What is your favorite period and/or school of design?
Looking around my home and my memory bank of my previous homes and wardrobes, it’s midcentury style. Though I mix it with modern flourishes, always. This includes fashion. For me, the height of style and comfort in my own skin is a pencil skirt, spiked heels and a red lip—an archetype very much rooted in the middle of the last century. Yet it’s timeless all the same. 

As the co-founder of the globally known design resource A+R in downtown LA, you are on the pulse of the latest and greatest developments in design. In light of trends that come and go, what does “timeless” design look like or mean to you? How do you envision the future of design? 

Timeless design, in some respects, especially aesthetically, is in the eye of the beholder. What ultimately stands the test of time seems to be a combination of not just form but function, and vice versa. We as consumers and as designers return to certain archetypes because they hold up.

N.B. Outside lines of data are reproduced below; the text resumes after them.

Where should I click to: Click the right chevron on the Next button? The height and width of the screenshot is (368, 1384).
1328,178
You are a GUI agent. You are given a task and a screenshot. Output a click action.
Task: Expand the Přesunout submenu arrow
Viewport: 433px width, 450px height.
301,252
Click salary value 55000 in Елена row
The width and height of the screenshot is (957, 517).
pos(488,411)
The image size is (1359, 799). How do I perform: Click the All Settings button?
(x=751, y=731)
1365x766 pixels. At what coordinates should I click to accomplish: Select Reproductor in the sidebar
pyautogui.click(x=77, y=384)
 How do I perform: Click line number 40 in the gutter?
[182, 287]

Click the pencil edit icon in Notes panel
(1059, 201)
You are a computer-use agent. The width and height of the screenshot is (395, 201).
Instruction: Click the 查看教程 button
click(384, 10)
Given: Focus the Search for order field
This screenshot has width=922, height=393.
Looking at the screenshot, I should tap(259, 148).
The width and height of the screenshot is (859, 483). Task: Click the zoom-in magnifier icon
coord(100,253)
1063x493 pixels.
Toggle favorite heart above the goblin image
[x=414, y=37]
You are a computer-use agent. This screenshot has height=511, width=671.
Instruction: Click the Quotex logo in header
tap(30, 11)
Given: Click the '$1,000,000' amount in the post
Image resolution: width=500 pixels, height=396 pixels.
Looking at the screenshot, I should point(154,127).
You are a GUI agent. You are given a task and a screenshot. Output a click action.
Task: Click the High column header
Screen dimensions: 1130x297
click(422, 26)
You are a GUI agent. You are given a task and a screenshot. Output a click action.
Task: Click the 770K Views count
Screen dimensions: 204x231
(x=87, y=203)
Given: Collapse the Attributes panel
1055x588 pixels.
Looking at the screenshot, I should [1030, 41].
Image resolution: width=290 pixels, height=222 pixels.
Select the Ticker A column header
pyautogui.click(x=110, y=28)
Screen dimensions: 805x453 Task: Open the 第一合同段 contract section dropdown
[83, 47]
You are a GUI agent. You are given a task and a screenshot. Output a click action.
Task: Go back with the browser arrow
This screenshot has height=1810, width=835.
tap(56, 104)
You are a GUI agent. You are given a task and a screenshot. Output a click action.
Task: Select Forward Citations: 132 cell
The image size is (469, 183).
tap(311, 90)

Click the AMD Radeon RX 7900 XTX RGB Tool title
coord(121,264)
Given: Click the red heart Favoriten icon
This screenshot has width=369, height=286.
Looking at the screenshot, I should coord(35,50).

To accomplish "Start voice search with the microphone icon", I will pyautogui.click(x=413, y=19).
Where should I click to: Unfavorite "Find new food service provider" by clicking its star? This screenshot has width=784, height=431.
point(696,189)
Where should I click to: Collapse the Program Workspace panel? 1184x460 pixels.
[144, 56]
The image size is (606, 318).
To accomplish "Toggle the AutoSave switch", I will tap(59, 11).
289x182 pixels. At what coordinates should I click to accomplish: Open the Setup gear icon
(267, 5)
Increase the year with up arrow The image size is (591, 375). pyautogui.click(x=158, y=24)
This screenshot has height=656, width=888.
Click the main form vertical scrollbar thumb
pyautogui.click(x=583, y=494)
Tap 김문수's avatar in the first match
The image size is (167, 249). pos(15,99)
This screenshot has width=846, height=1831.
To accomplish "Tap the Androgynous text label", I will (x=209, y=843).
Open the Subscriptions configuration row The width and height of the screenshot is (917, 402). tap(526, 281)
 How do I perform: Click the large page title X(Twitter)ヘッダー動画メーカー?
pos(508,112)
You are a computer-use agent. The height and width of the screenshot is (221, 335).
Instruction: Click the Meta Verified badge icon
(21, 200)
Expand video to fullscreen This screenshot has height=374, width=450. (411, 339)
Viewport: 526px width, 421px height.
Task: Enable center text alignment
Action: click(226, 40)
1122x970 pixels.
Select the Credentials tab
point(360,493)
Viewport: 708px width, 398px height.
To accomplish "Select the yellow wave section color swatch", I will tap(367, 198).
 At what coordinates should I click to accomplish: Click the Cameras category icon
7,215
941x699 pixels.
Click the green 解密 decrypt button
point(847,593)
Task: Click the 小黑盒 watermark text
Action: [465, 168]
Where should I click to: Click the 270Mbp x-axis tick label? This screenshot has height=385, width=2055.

And very often they hold not only due to craftsmanship, but frequently more so due to an emotional tug tied to memory or aspirations. 

As for the future? It has to be about the tenets of the past: throwaway culture is bad for our planet, so it’s urgent that quality craftsmanship across all manufacturing—from clothes to chairs—become the default among us as consumers. This includes tapping the most cutting edge technologies available to realize this in the most cost-effective, environmentally favorable, well-made way possible. Our very future depends on it.

Quick Draw Questions:

  • If you weren’t writing about or curating design, what would your fantasy career be? Writing, creative directing and curating design is my fantasy career. I just wish I had time to do all I fantasize about!
  • Favorite design city? Los Angeles. Sure there’s a lot not to be desired. But when it comes to any field that requires creativity, it’s being re-written here. 
  • Favorite famous chair? For timelessness and comfort, an LA original, the Eames Lounge Chair and Ottoman. But I also covet the Hanging Hoop Chair by my London pal Lee Broom (and we do carry that one at A+R…I just don’t have a spot for it in my home…yet!)
  • Stranded on a desert isle, who would you take? Someone who is a good friend, brilliant conversationalist, and fun lover. Name withheld, thank you very much!